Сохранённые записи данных
▬▬▬▬▬▬
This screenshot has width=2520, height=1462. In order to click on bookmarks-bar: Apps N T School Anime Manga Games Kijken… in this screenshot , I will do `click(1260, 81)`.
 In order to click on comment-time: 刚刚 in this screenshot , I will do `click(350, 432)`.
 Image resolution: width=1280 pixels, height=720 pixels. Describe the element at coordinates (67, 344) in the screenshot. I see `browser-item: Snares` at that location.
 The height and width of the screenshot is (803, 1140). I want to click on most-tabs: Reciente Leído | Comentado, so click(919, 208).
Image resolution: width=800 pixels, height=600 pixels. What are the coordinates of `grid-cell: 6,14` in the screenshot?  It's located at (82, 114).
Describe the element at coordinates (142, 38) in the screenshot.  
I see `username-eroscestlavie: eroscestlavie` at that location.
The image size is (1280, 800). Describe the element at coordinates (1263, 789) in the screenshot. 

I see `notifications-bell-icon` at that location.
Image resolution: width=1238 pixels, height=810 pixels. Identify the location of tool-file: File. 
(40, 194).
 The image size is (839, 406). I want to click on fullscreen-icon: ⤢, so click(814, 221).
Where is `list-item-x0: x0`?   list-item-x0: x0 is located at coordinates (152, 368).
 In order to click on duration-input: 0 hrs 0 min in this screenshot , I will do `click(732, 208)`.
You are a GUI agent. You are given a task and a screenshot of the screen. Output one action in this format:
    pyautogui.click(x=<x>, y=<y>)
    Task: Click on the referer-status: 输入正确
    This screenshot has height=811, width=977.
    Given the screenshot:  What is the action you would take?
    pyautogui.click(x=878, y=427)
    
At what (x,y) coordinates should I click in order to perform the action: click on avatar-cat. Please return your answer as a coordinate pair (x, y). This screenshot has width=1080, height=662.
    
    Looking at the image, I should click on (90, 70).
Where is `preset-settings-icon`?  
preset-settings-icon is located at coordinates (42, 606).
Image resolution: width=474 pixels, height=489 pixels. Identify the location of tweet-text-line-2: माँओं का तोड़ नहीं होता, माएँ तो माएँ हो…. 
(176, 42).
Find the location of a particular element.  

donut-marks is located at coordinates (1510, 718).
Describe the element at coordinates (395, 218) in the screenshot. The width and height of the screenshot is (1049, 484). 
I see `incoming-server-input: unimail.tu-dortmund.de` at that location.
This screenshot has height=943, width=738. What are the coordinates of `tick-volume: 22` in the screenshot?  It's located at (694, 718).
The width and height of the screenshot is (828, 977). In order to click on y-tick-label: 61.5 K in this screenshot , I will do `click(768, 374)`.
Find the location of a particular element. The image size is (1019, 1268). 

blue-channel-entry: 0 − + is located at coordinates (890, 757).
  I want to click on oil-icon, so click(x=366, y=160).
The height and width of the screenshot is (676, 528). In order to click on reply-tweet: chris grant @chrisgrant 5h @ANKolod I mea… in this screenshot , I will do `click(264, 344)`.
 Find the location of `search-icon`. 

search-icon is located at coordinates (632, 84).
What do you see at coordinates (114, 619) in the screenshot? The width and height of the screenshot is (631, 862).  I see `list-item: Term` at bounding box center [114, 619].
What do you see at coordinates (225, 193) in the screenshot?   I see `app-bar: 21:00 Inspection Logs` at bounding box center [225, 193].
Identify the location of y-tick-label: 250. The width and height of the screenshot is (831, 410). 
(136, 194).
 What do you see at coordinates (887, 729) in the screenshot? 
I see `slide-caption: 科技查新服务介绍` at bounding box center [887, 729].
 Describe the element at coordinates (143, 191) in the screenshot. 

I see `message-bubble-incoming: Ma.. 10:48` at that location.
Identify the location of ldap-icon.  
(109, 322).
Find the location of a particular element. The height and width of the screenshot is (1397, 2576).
▬▬▬▬▬▬
• _Цель задания_
Повторите дословно все записи выше, с первой строки до последней.

• _Результат задания_
This screenshot has width=2520, height=1462. In order to click on bookmarks-bar: Apps N T School Anime Manga Games Kijken… in this screenshot , I will do `click(1260, 81)`.
 In order to click on comment-time: 刚刚 in this screenshot , I will do `click(350, 432)`.
 Image resolution: width=1280 pixels, height=720 pixels. Describe the element at coordinates (67, 344) in the screenshot. I see `browser-item: Snares` at that location.
 The height and width of the screenshot is (803, 1140). I want to click on most-tabs: Reciente Leído | Comentado, so click(919, 208).
Image resolution: width=800 pixels, height=600 pixels. What are the coordinates of `grid-cell: 6,14` in the screenshot?  It's located at (82, 114).
Describe the element at coordinates (142, 38) in the screenshot.  
I see `username-eroscestlavie: eroscestlavie` at that location.
The image size is (1280, 800). Describe the element at coordinates (1263, 789) in the screenshot. 

I see `notifications-bell-icon` at that location.
Image resolution: width=1238 pixels, height=810 pixels. Identify the location of tool-file: File. 
(40, 194).
 The image size is (839, 406). I want to click on fullscreen-icon: ⤢, so click(814, 221).
Where is `list-item-x0: x0`?   list-item-x0: x0 is located at coordinates (152, 368).
 In order to click on duration-input: 0 hrs 0 min in this screenshot , I will do `click(732, 208)`.
You are a GUI agent. You are given a task and a screenshot of the screen. Output one action in this format:
    pyautogui.click(x=<x>, y=<y>)
    Task: Click on the referer-status: 输入正确
    This screenshot has height=811, width=977.
    Given the screenshot:  What is the action you would take?
    pyautogui.click(x=878, y=427)
    
At what (x,y) coordinates should I click in order to perform the action: click on avatar-cat. Please return your answer as a coordinate pair (x, y). This screenshot has width=1080, height=662.
    
    Looking at the image, I should click on (90, 70).
Where is `preset-settings-icon`?  
preset-settings-icon is located at coordinates (42, 606).
Image resolution: width=474 pixels, height=489 pixels. Identify the location of tweet-text-line-2: माँओं का तोड़ नहीं होता, माएँ तो माएँ हो…. 
(176, 42).
Find the location of a particular element.  

donut-marks is located at coordinates (1510, 718).
Describe the element at coordinates (395, 218) in the screenshot. The width and height of the screenshot is (1049, 484). 
I see `incoming-server-input: unimail.tu-dortmund.de` at that location.
This screenshot has height=943, width=738. What are the coordinates of `tick-volume: 22` in the screenshot?  It's located at (694, 718).
The width and height of the screenshot is (828, 977). In order to click on y-tick-label: 61.5 K in this screenshot , I will do `click(768, 374)`.
Find the location of a particular element. The image size is (1019, 1268). 

blue-channel-entry: 0 − + is located at coordinates (890, 757).
  I want to click on oil-icon, so click(x=366, y=160).
The height and width of the screenshot is (676, 528). In order to click on reply-tweet: chris grant @chrisgrant 5h @ANKolod I mea… in this screenshot , I will do `click(264, 344)`.
 Find the location of `search-icon`. 

search-icon is located at coordinates (632, 84).
What do you see at coordinates (114, 619) in the screenshot? The width and height of the screenshot is (631, 862).  I see `list-item: Term` at bounding box center [114, 619].
What do you see at coordinates (225, 193) in the screenshot?   I see `app-bar: 21:00 Inspection Logs` at bounding box center [225, 193].
Identify the location of y-tick-label: 250. The width and height of the screenshot is (831, 410). 
(136, 194).
 What do you see at coordinates (887, 729) in the screenshot? 
I see `slide-caption: 科技查新服务介绍` at bounding box center [887, 729].
 Describe the element at coordinates (143, 191) in the screenshot. 

I see `message-bubble-incoming: Ma.. 10:48` at that location.
Identify the location of ldap-icon.  
(109, 322).
Find the location of a particular element. The height and width of the screenshot is (1397, 2576).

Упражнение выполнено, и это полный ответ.